Les dispositifs ULIS sont saturés, tandis que les PIAL puis les PAS ont surtout organisé la gestion de la pénurie et la mutualisation des moyens. Le récent rapport conjoint de l’IGAS et de l’IGESR confirme l’ampleur de la crise actuelle. Il souligne les limites d’un modèle reposant essentiellement sur la compensation individuelle et pointe les besoins urgents en matière d’accessibilité pédagogique, de formation et de travail collectif. La FSU partage la nécessité de transformer l’école pour mieux prendre en compte la diversité des élèves. Mais cette évolution ne peut servir de prétexte à remettre en cause l’accompagnement humain ni à maintenir les AESH dans la précarité. Aujourd’hui, les AESH représentent le deuxième métier de l’Éducation nationale en nombre de personnels. Pourtant, elles et ils continuent de subir des temps incomplets imposés, des salaires insuffisants et des conditions de travail dégradées. Le ministère a ouvert, sous la pression des organisations syndicales, un cycle de concertations pour la création d’un corps de fonctionnaire d’AESH mais il n’y a, à ce jour, aucune garantie sur l’arbitrage gouvernemental. Par ailleurs, la « fonctionnarisation » serait limitée à une minorité d’AESH, on parle de 20 % des collègues ! Pour la FSU, tout cela est inacceptable. L’accompagnement des élèves en situation de handicap constitue une mission pérenne du service public d’éducation. Elle nécessite des personnels formés, reconnus et stabilisés.

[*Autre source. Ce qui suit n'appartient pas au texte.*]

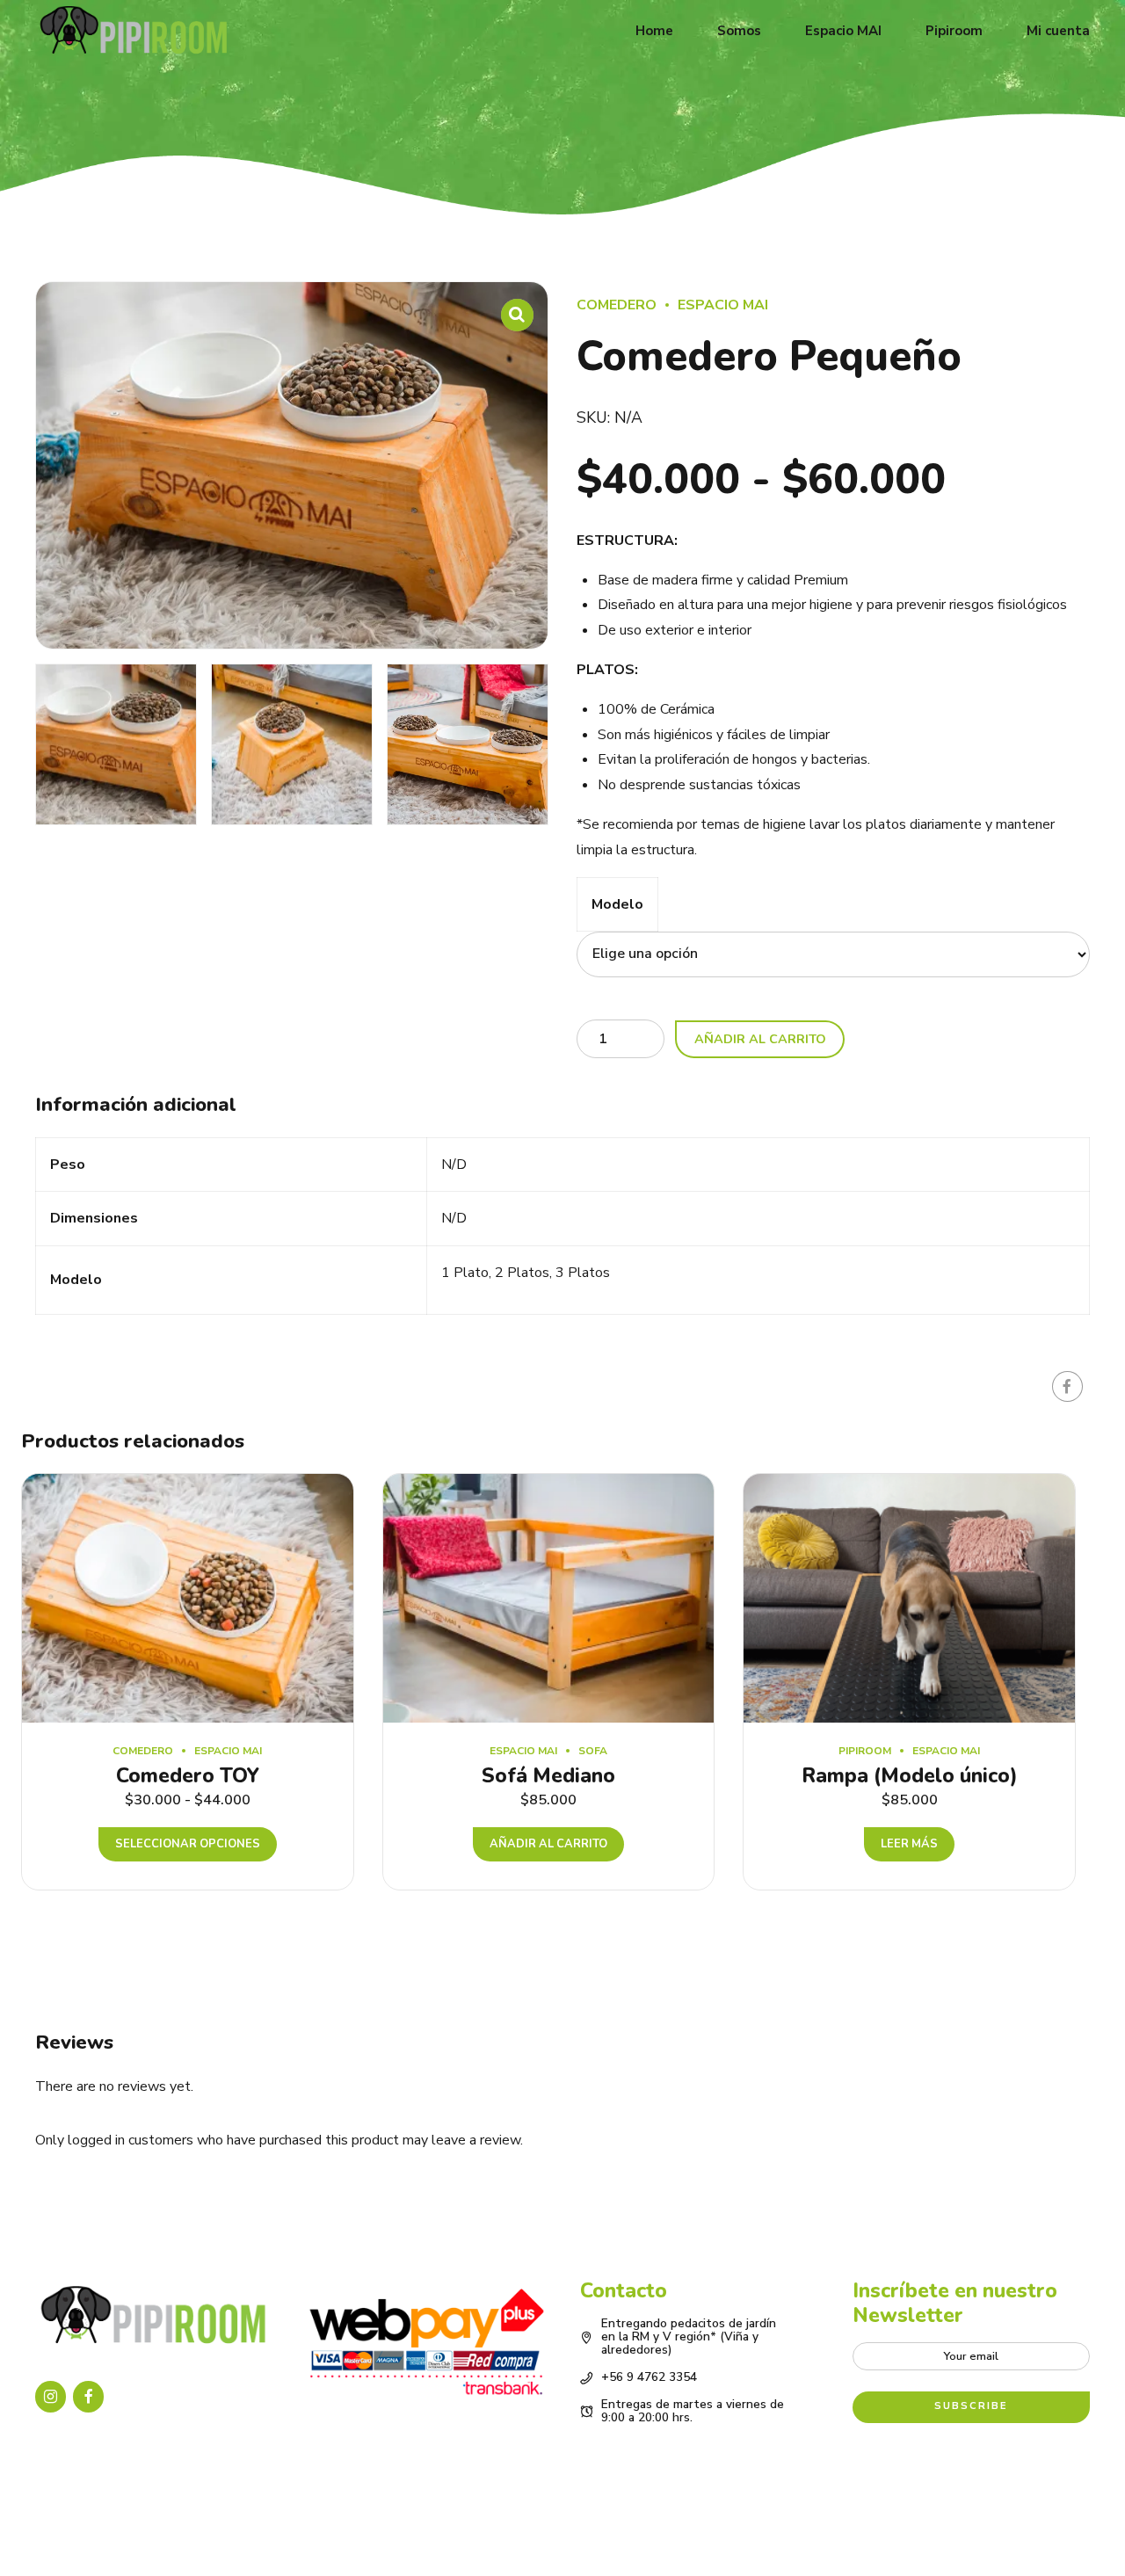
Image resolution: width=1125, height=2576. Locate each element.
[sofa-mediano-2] (549, 1598)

La FSU rappelle ses revendications :

– la création immédiate d’un véritable corps de fonctionnaires de catégorie B pour toutes et tous les AESH
– un temps complet sur la base des missions réellement exercées
– une revalorisation salariale significative
– la reconnaissance pleine et entière des qualifications et compétences professionnelles des AESH
– une formation initiale et continue de qualité
– l’abandon des logiques de mutualisation déshumanisées
– des recrutements massifs à hauteur des besoins

La FSU rappelle qu’une école inclusive digne de ce nom ne peut être pensée à moyens constants. Elle suppose :

– des effectifs allégés dans les classes
– des personnels formés et en nombre suffisant
– des AESH reconnu·es et correctement rémunéré·es
– des temps de concertation institutionnalisés
– des équipes pluriprofessionnelles complètes avec la création d’un service social spécifique pour le 1er degré
– des RASED renforcés
– des dispositifs ULIS dotés des moyens nécessaires
– le maintien et le développement des structures spécialisées et médico-sociales
– une véritable coopération entre l’Éducation nationale, les Établissements, le service social ou médico-social et les collectivités territoriales

La FSU avec l’intersyndicale appelle à une grève le 9 juin pour la création d’un statut d’AESH et des moyens pour l’École inclusive. L’école inclusive ne peut se construire à moyens constants ni sur la précarité des personnels. La FSU demande un véritable plan d’urgence pour l’école inclusive, construit avec les personnels, les familles et les organisations syndicales. Il est urgent d’écouter enfin celles et ceux qui font vivre l’école inclusive au quotidien.